*Dataset excerpts*
- - -

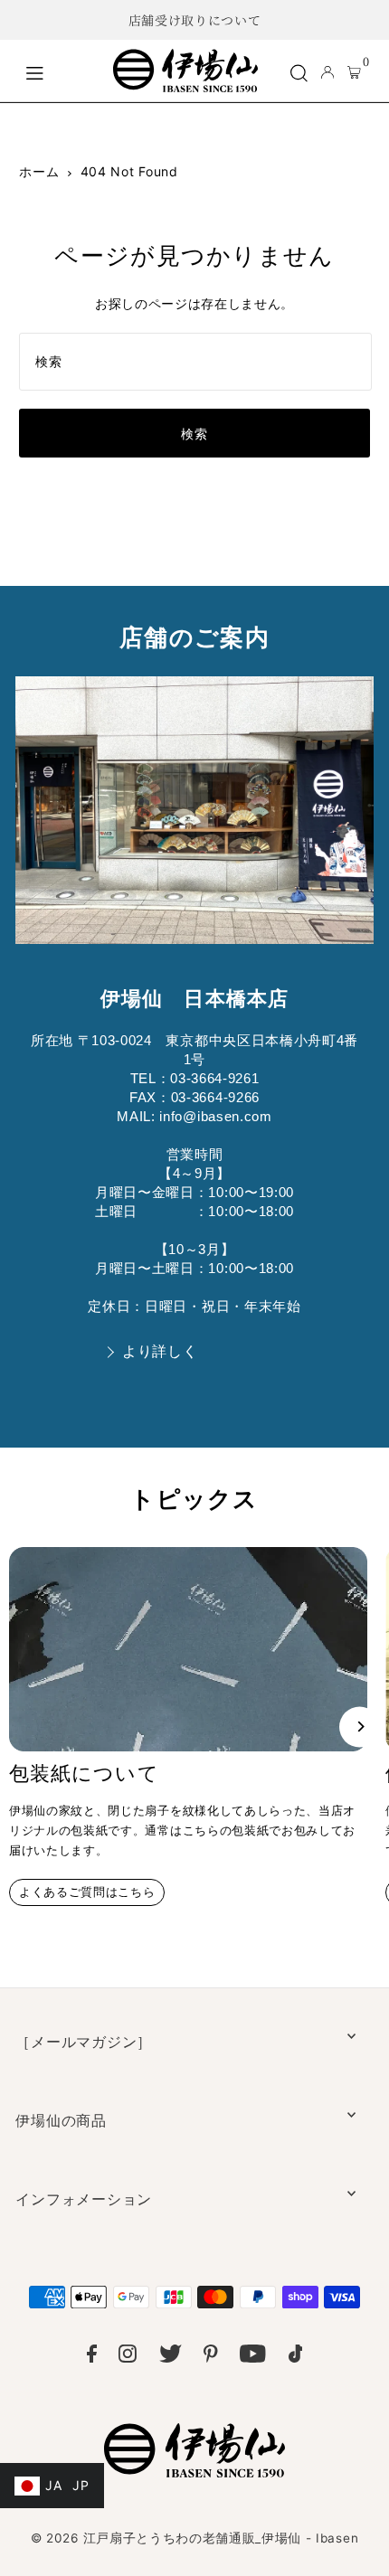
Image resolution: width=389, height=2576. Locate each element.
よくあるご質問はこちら (87, 1892)
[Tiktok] (296, 2357)
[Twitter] (170, 2357)
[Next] (359, 1726)
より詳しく (159, 1351)
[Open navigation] (60, 70)
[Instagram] (128, 2357)
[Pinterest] (211, 2357)
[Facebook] (92, 2357)
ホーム (39, 171)
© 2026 (194, 2538)
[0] (354, 71)
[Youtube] (253, 2357)
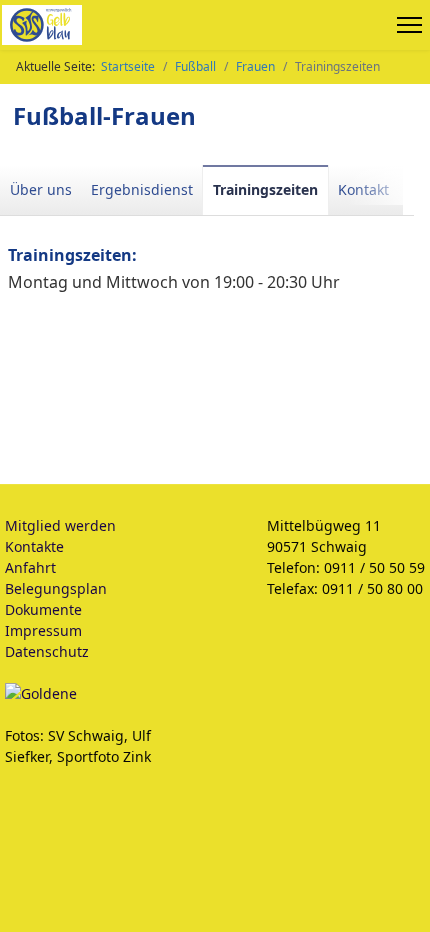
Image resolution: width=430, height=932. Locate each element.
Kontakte (34, 546)
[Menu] (413, 25)
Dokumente (43, 609)
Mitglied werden (60, 525)
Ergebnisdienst (142, 189)
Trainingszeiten (265, 189)
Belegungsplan (56, 588)
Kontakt (363, 189)
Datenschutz (47, 651)
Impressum (43, 630)
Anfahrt (30, 567)
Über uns (41, 189)
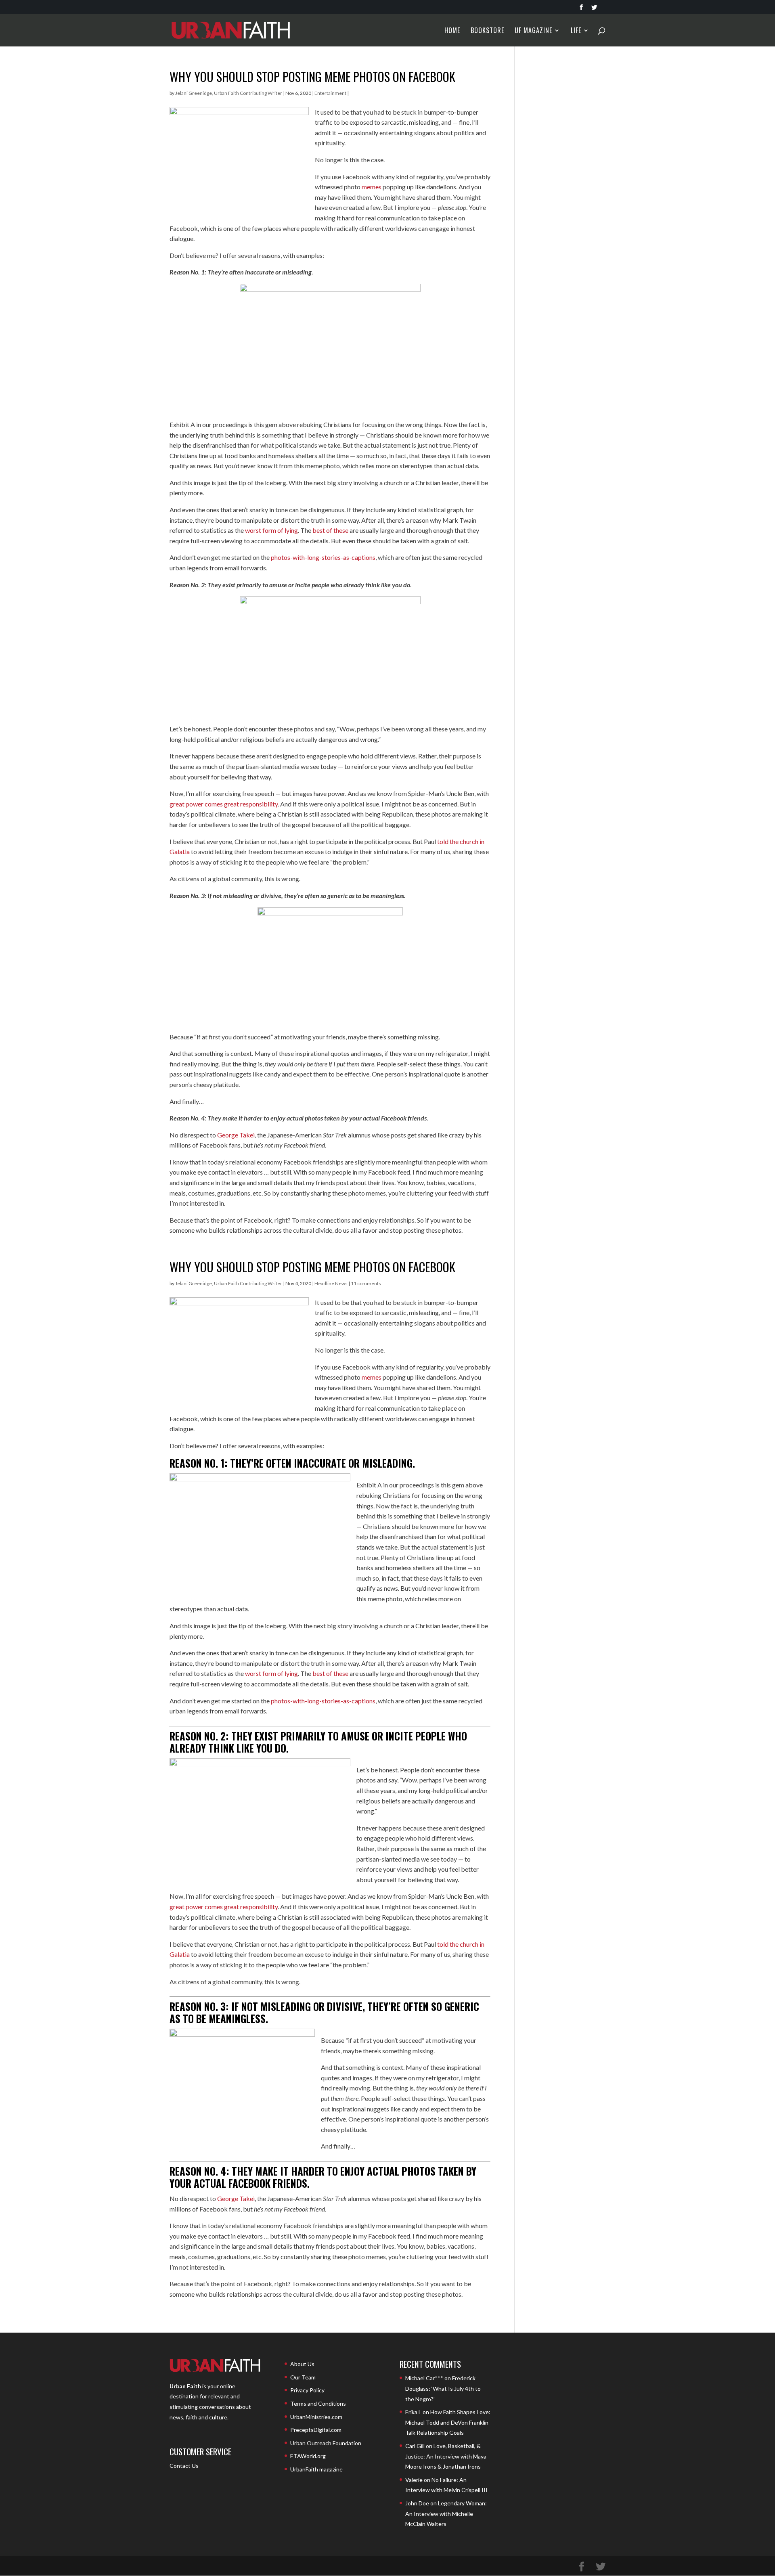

- - -

*Task to complete*
Please give the records above again exactly as they stand, with no pictures.

*Response box*
Image resolution: width=389, height=2576. Locate each element.
よくあるご質問はこちら (87, 1892)
[Tiktok] (296, 2357)
[Twitter] (170, 2357)
[Next] (359, 1726)
より詳しく (159, 1351)
[Open navigation] (60, 70)
[Instagram] (128, 2357)
[Pinterest] (211, 2357)
[Facebook] (92, 2357)
ホーム (39, 171)
© 2026 (194, 2538)
[0] (354, 71)
[Youtube] (253, 2357)
Image resolution: width=430, height=932. Locate each element.
Kontakte (34, 546)
[Menu] (413, 25)
Dokumente (43, 609)
Mitglied werden (60, 525)
Ergebnisdienst (142, 189)
Trainingszeiten (265, 189)
Belegungsplan (56, 588)
Kontakt (363, 189)
Datenschutz (47, 651)
Impressum (43, 630)
Anfahrt (30, 567)
Über uns (41, 189)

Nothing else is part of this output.